Navigating that legal morass gets even harder when companies have folded or ownership has changed hands, sometimes in bizarre ways. Elaine May's The Heartbreak Kid (1972) and Sleuth (1972) starring Laurence Olivier and Michael Caine are improbably owned by the pharmaceutical company Bristol-Myers Squibb, which once dabbled in entertainment buying but now isn’t exactly gung-ho about making sure titles are seen as it’s busy marketing much more profitable life-saving medicines, hence the movies’ absence. The ‘90s indie film boom was fueled by a lot of scrappy production companies that have long since gone out of business.
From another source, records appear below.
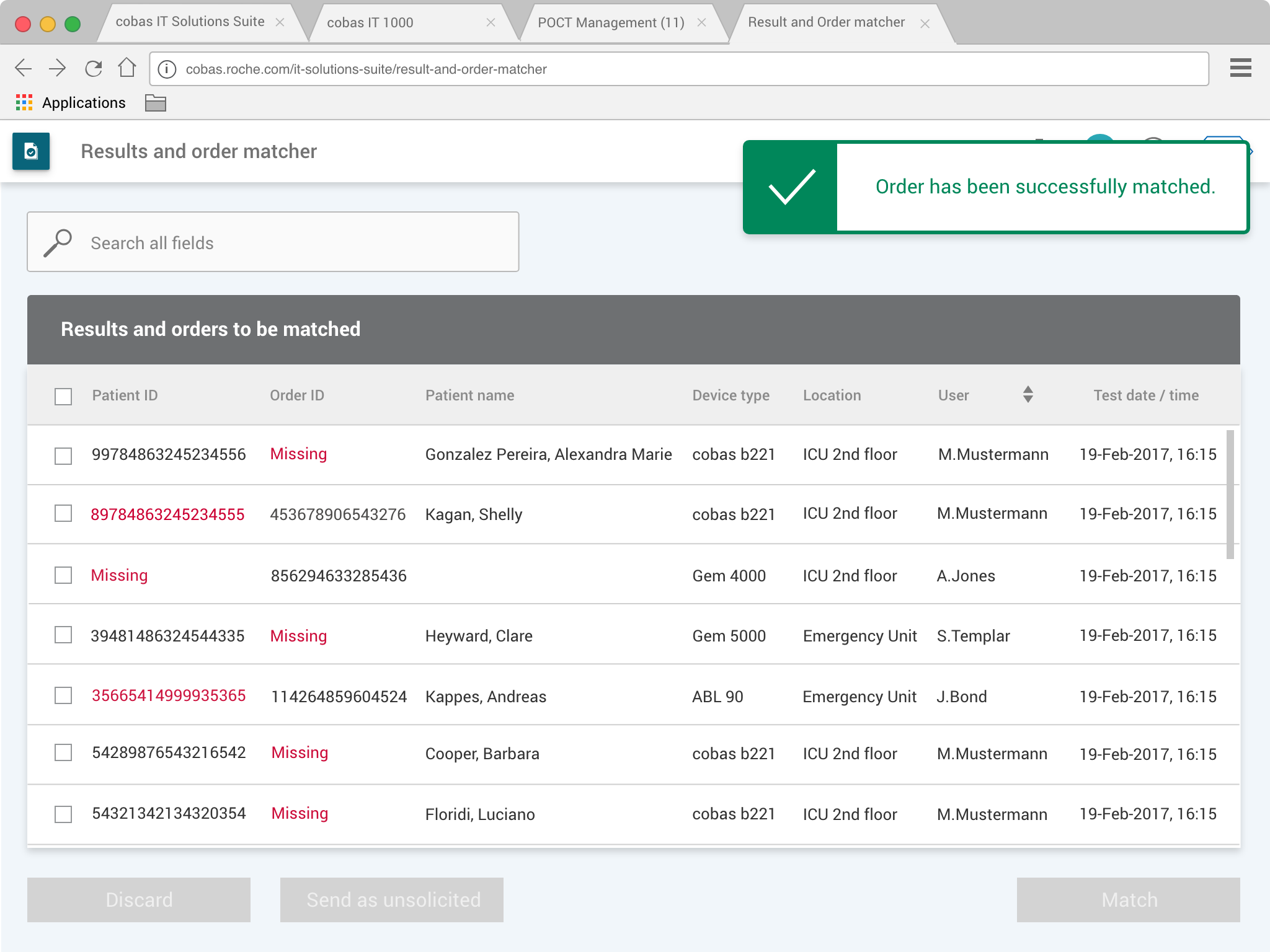Click the browser back arrow
Image resolution: width=1270 pixels, height=952 pixels.
point(24,68)

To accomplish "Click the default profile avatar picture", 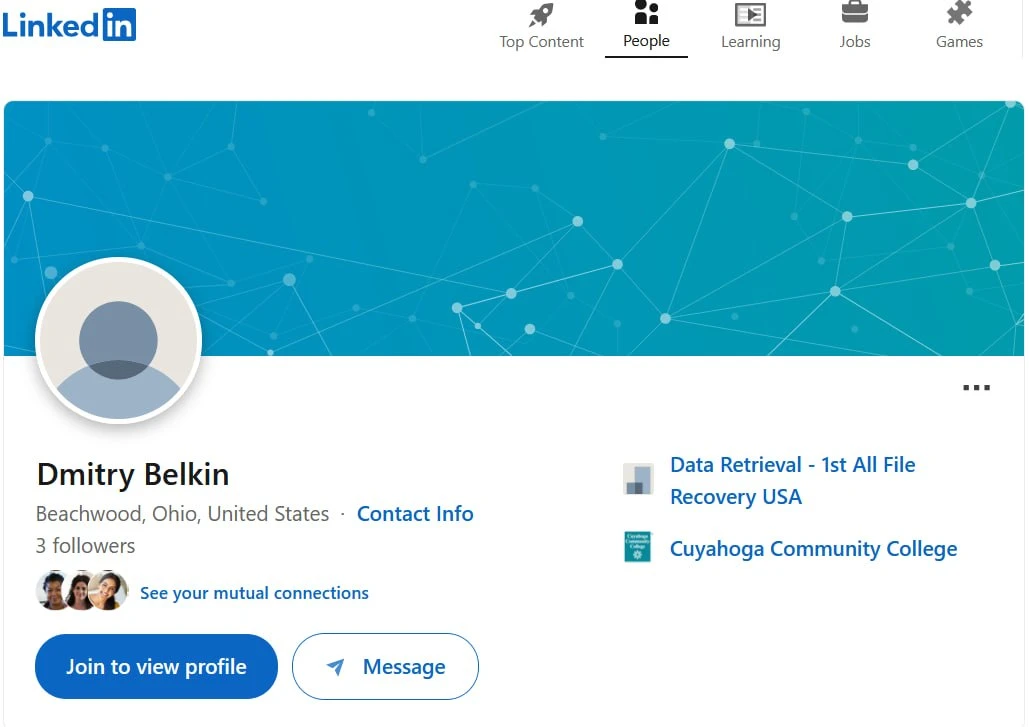I will coord(118,341).
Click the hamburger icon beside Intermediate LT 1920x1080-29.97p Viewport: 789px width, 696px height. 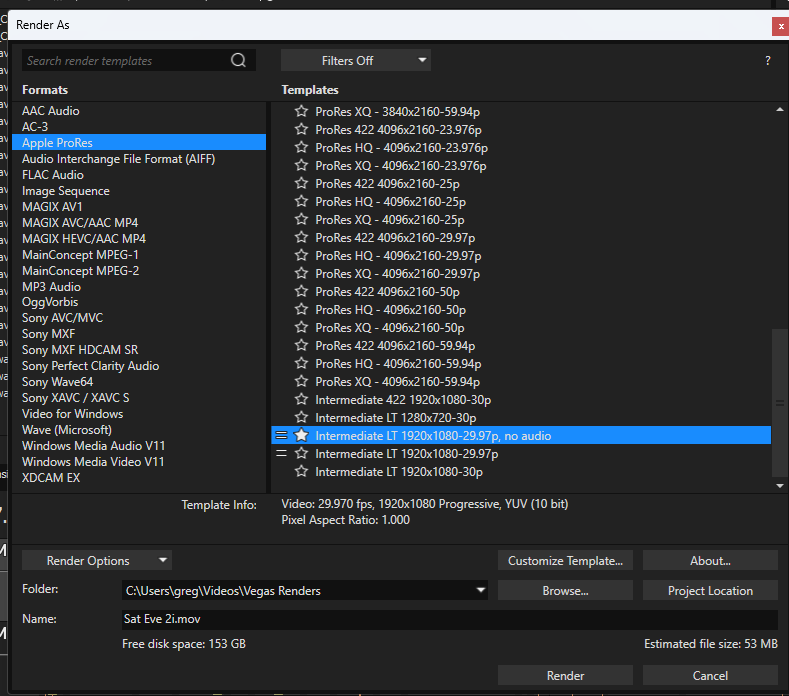(x=281, y=454)
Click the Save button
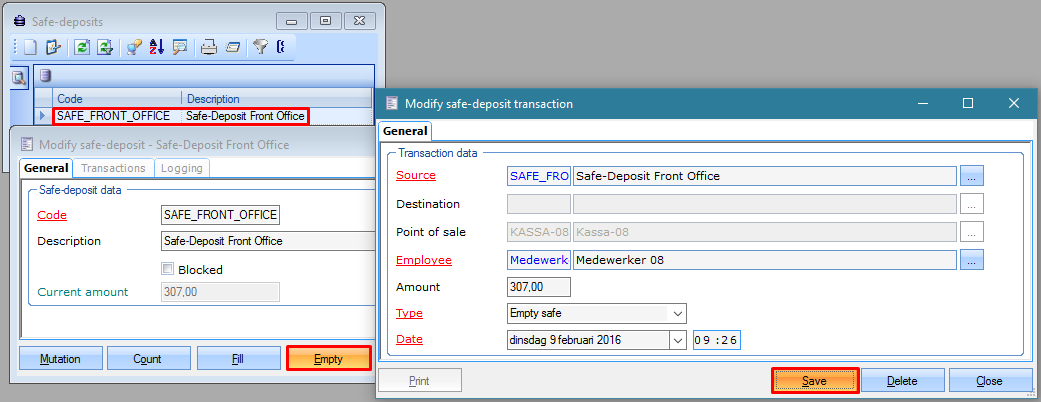The width and height of the screenshot is (1041, 402). [814, 380]
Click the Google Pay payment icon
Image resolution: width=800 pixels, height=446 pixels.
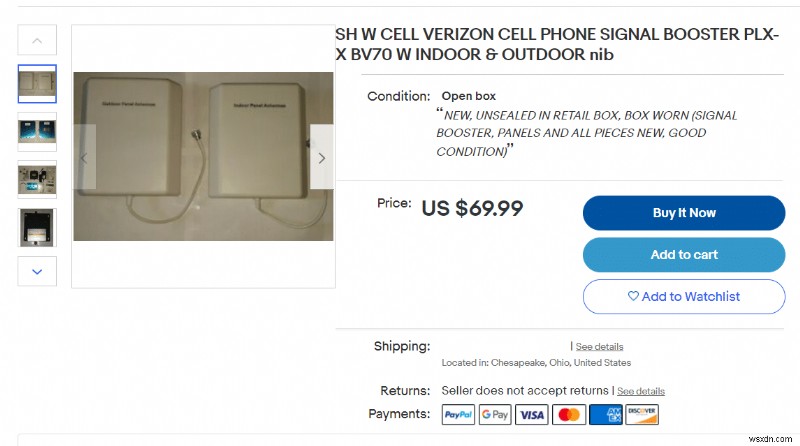pos(494,414)
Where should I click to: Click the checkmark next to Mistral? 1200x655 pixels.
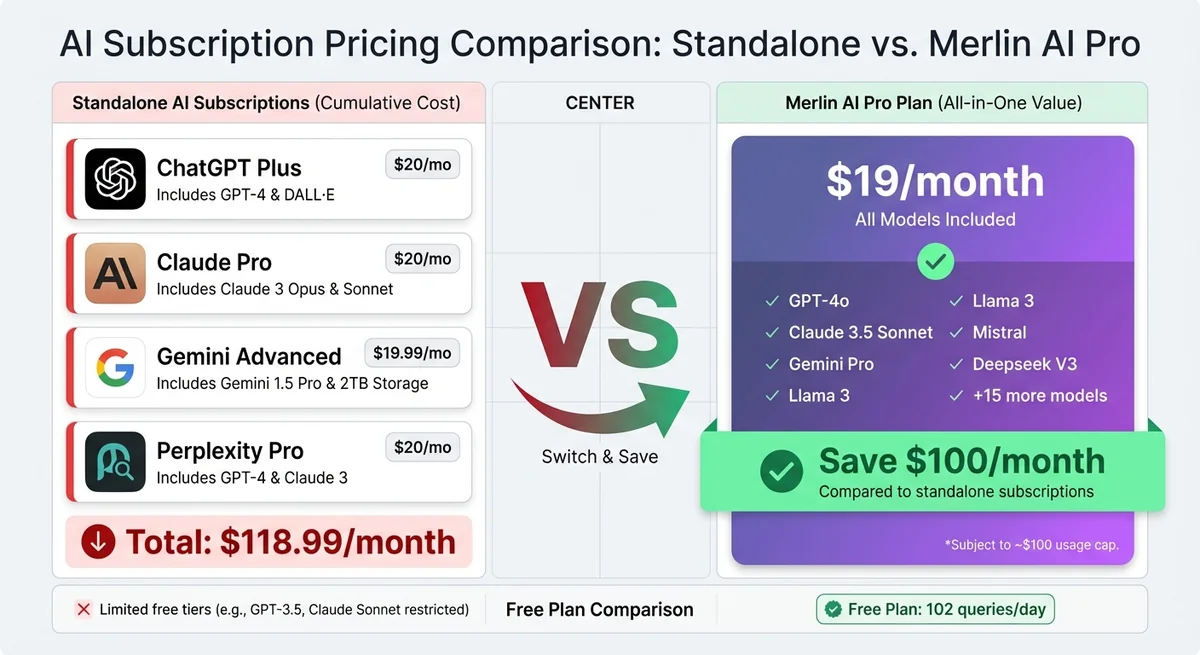pos(956,333)
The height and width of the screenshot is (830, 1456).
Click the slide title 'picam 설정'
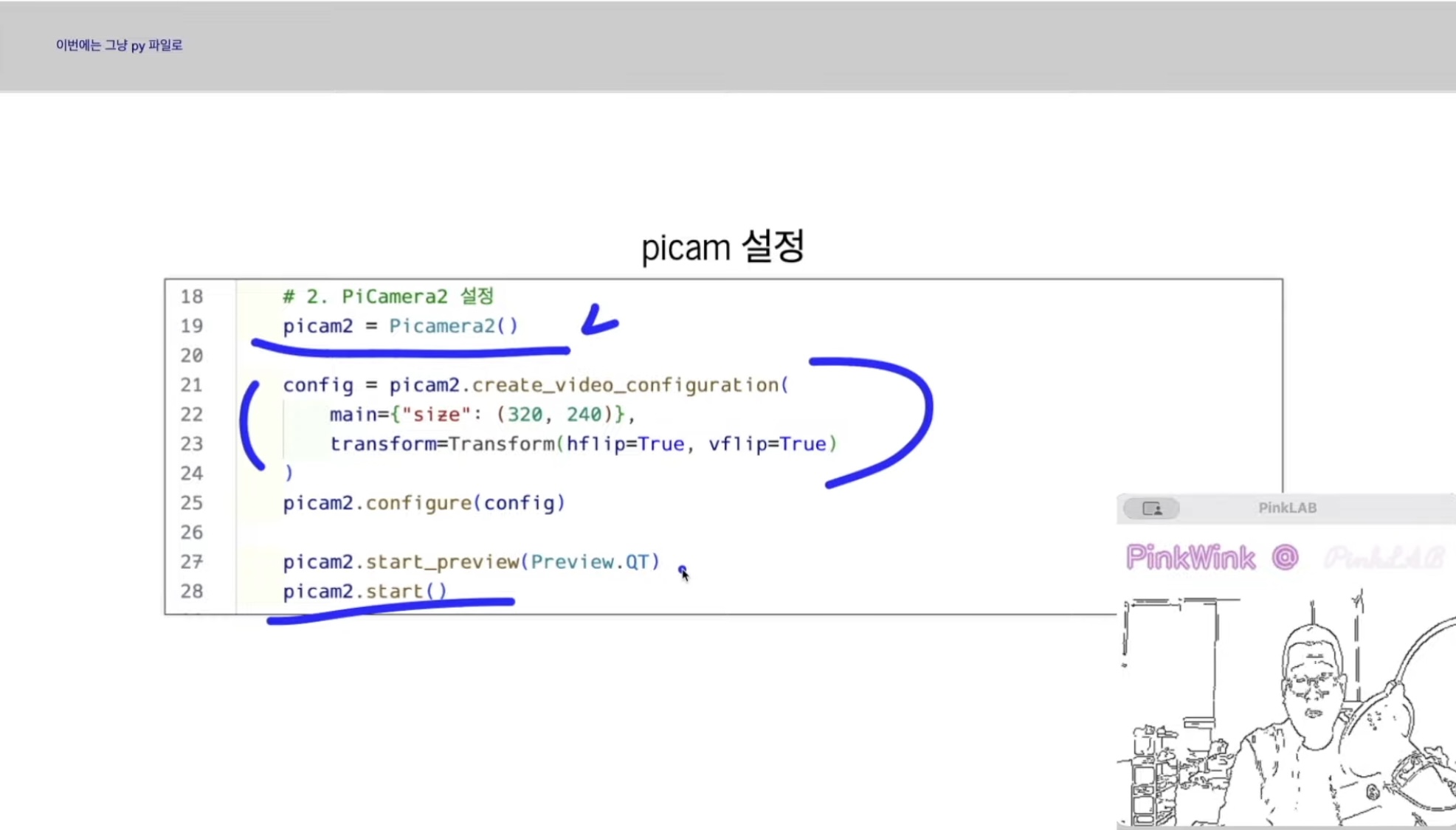click(722, 246)
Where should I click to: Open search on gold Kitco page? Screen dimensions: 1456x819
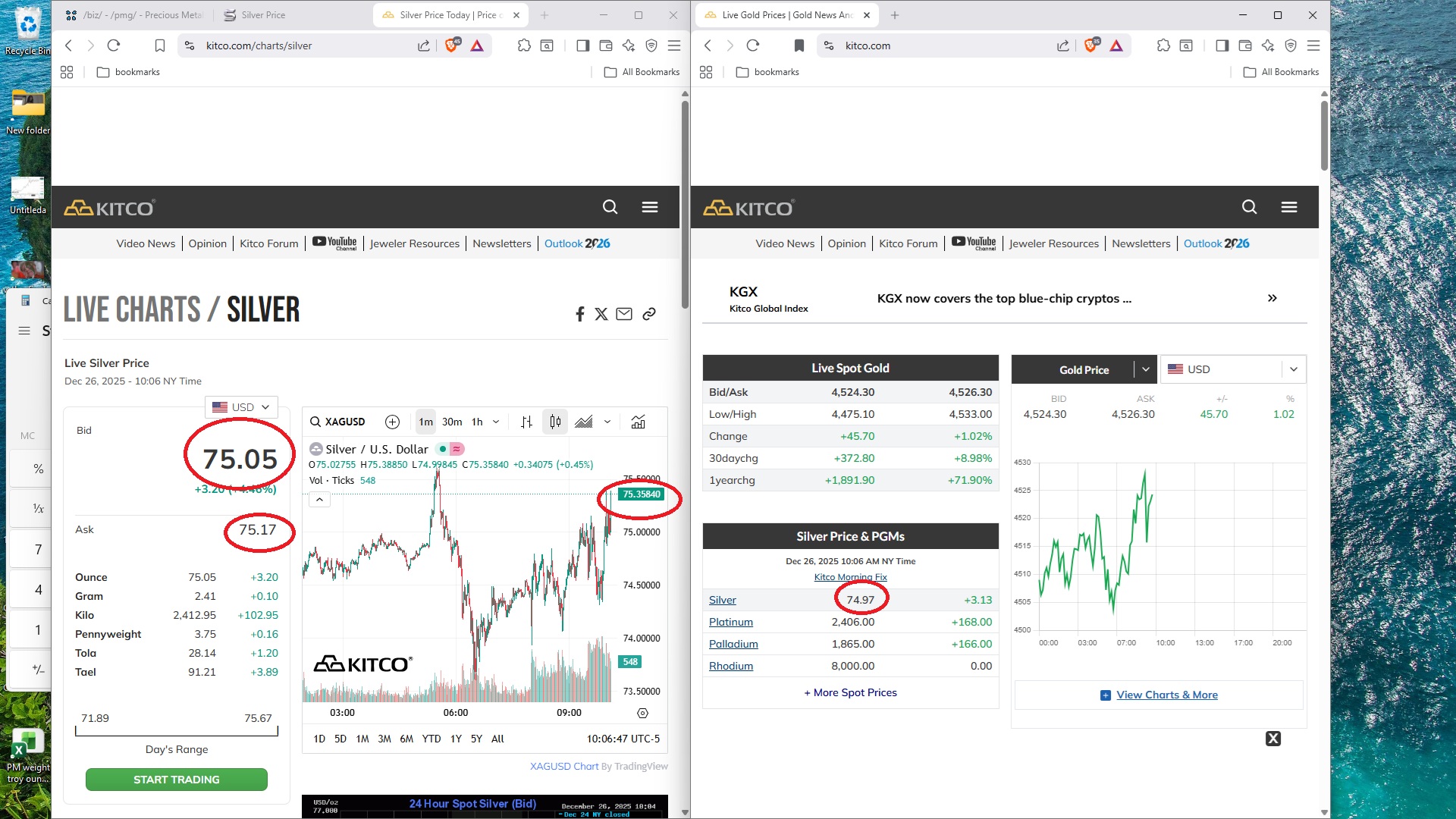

People also die, and paperwork, prints, and digital copies get lost.

“[It’s a case of] no one knows who’s allowed to sign off on this being allowed back into the world,” says video editor Travis Weir, who works on digital packaging for movie releases. “Sometimes it’s easier not to have that conversation.”

The other flying elephant in the room is Disney. The behemoth has just in the past year swallowed 21st Century Fox and Hulu whole in addition to launching Disney+, making it not just by far the market leader in movie and TV production (it would prefer not to be called a monopoly) but also a powerful digital distributor. You could buy the ‘90s Lion King for $20 on Amazon Prime Video if you want to watch it tonight, but the only way to stream the movie is by ponying up $7 a month for Disney+. There’s no reason to expect that to change. Mickey Mouse, as part of its notorious “vault” strategy to artificially stoke excitement around major releases, has quietly put both Disney and Fox titles under lock and key. Good luck watching The Simpsons unless you have a cable subscription—or, again, Disney+.

“Everything is getting increasingly siloed,” August says. “When we had everything available on iTunes or in the original incarnation of Netflix [with DVDs by mail], you knew that you could rent any given movie or buy it for a reasonable price. I’m worried that we’re going to miss not just the 100 biggest movies, but also movies that were time capsules.”


You don’t have to feel entirely hopeless. August doesn’t.

“If you look at the Criterion Collection, they make sure important movies are always available. I’m just looking for the Criterion for unimportant movies that are still interesting,” he says. “I feel like Apple has the resources to do some of this work, but they’re not doing it.”

Hollywood, however, is cyclical. Apple may tire of overspending on splashy but ephemeral fare like The Morning Show, and enough horror heads may demand the inalienable right to play Dawn of the Dead on a loop. While there’s “realistically not a lot an individual can do,” August notes, sending a message helps (hey, it worked to revive Community). And while the ease of entertainment consumption may seem like a trivial political issue, voting to support measures that stop favoring giant integrated conglomerates with near-total copyright control also makes a difference.

Services like JustWatch can certainly play a role. When I brought up the idea of a button to inform JustWatch of unavailable titles users are desperate for to its founder David Croyé, he perked up.

“That's a good idea,” Croyé says. “We could have a most-requested movie and TV show list on JustWatch so companies who bundle licenses in bigger catalogues get the information about which titles they should try to get the rights for.”

Then there’s the pipe-dream solution.

“Maybe there’ll be a billionaire who will take it upon himself to spend money to get these rights cleared up,” August says. Stranger things have happened. Billionaires, you’re on notice. Game Day deserves it.